Finalis Duta Kesehatan Sulawesi Utara Sosialisasi PHBS dan Mengajar Anak-Anak di Komunitas Dinding Manado

oleh -343 Dilihat

Pembina, Ikatan, dan para finalis Duta Kesehatan Sulawesi Utara Tahun 2025 melaksanakan kegiatan sosialisasi Perilaku Hidup Bersih dan Sehat (PHBS) serta kegiatan mengajar bagi anak-anak yang tinggal di sekitar Komunitas Dinding Manado. Kegiatan ini berlangsung pada Sabtu, 12 Juli 2025, berlokasi di area Pasar Bersehati, Manado.

Kegiatan tersebut berjalan dengan lancar dan penuh antusiasme anak-anak setempat. Para finalis Duta Kesehatan secara aktif memberikan edukasi mengenai pentingnya menjaga kebersihan diri, lingkungan, serta kebiasaan hidup sehat sejak dini. Peserta sosialisasi diajak berdiskusi dan praktik langsung cara-cara sederhana menjaga kesehatan, seperti mencuci tangan yang benar dan menjaga pola makan seimbang.

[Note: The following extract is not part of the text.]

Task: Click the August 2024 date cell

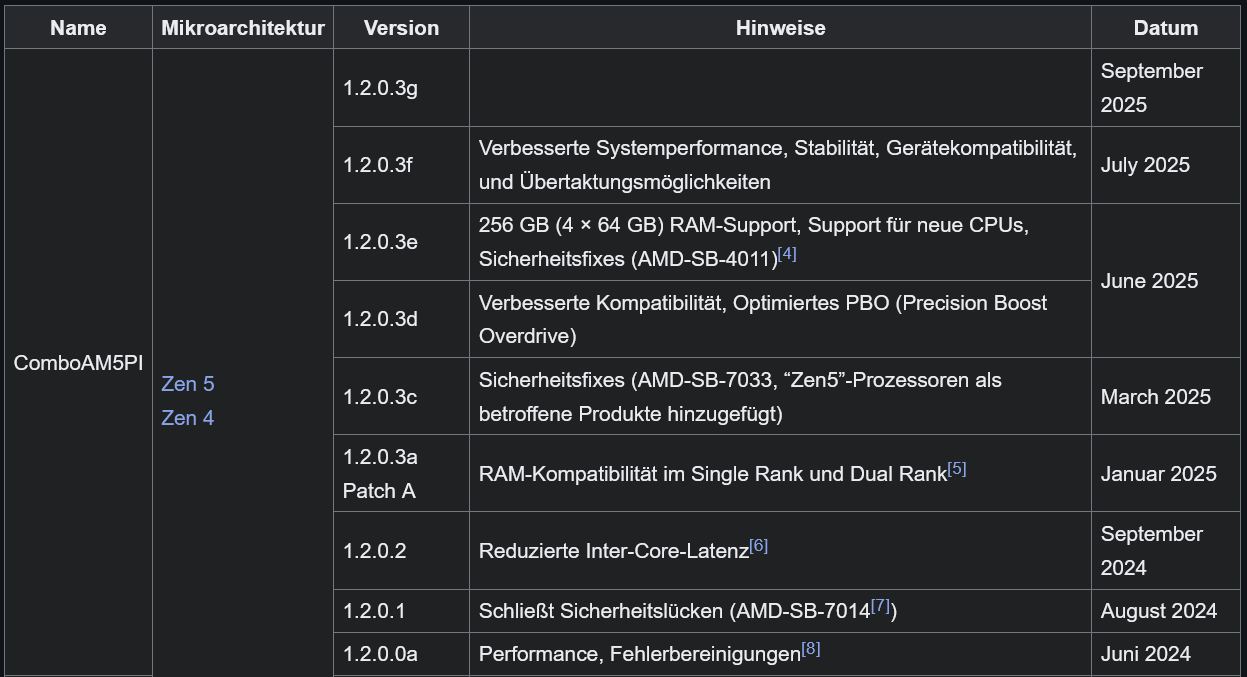Action: (1158, 611)
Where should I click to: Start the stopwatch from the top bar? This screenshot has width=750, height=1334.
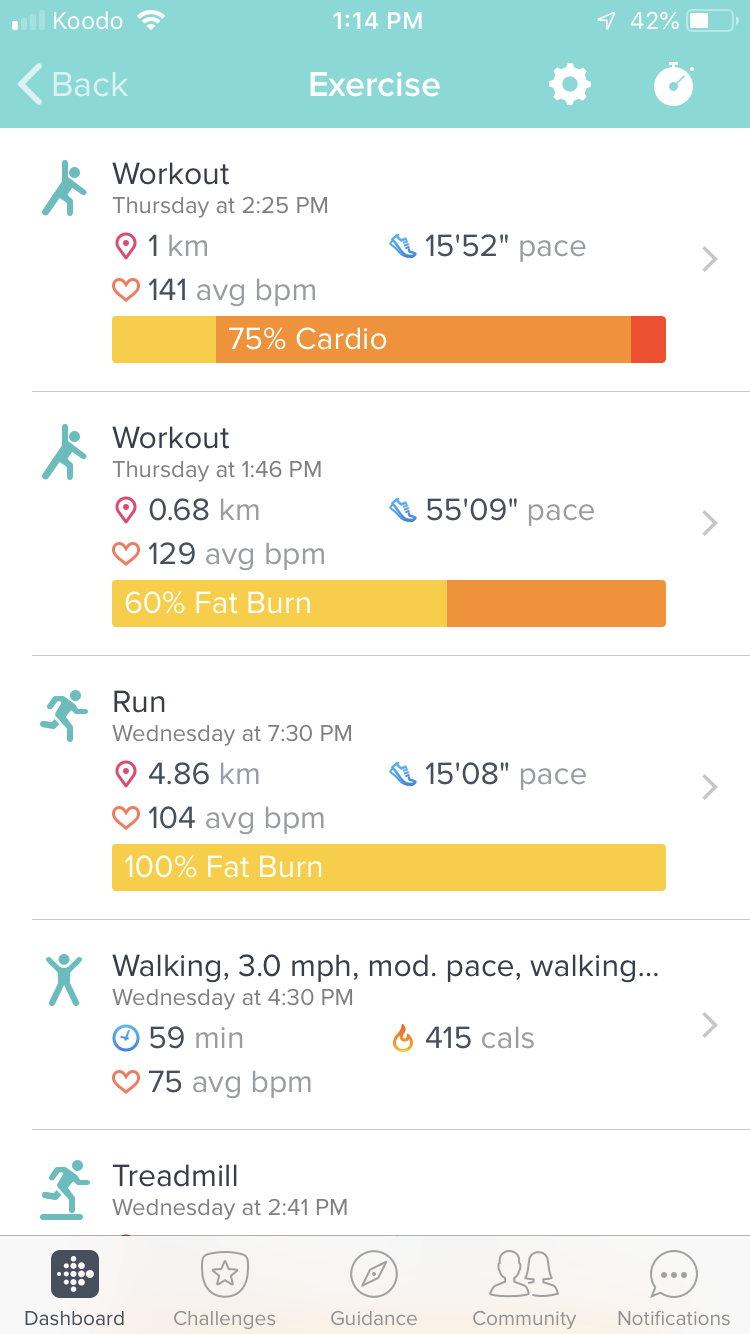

Tidak hanya sosialisasi PHBS, kegiatan ini juga menghadirkan berbagai kelas kreatif untuk anak-anak. Para finalis memberikan pengajaran di kelas modeling, fotografi, videografi, serta kelas membaca dan menghitung. Anak-anak tampak antusias mengikuti setiap sesi, terutama saat diajak mencoba langsung memotret dan membuat video sederhana.

Ketua Panitia Duta Kesehatan Sulut, Dr. dr. Theresia M.D. Kaunang, Sp.K.J, Subsp.A.R. (K), menyampaikan apresiasi atas keterlibatan seluruh pihak yang mendukung terselenggaranya kegiatan ini. Menurutnya, edukasi kesehatan dan penguatan minat bakat sejak usia dini adalah langkah penting dalam membangun generasi yang sehat dan kreatif.

Pendiri Duta Kesehatan Sulut, Janny Septian Solihin, S.K.M, juga hadir dalam kegiatan ini bersama para anggota Ikatan Duta Kesehatan Sulut dan pengurus Komunitas Dinding Manado. Dukungan penuh pengurus komunitas menjadi salah satu kunci keberhasilan acara, yang diharapkan dapat menjadi inspirasi bagi komunitas lain untuk melaksanakan kegiatan serupa.

Melalui sosialisasi dan pengajaran langsung di lapangan, Duta Kesehatan Sulawesi Utara ingin mendorong kesadaran bersama bahwa kesehatan, kebersihan, dan pengembangan diri anak-anak adalah tanggung jawab semua pihak. Kegiatan ini diakhiri dengan foto bersama dan pembagian alat tulis bagi peserta sebagai bentuk dukungan semangat belajar.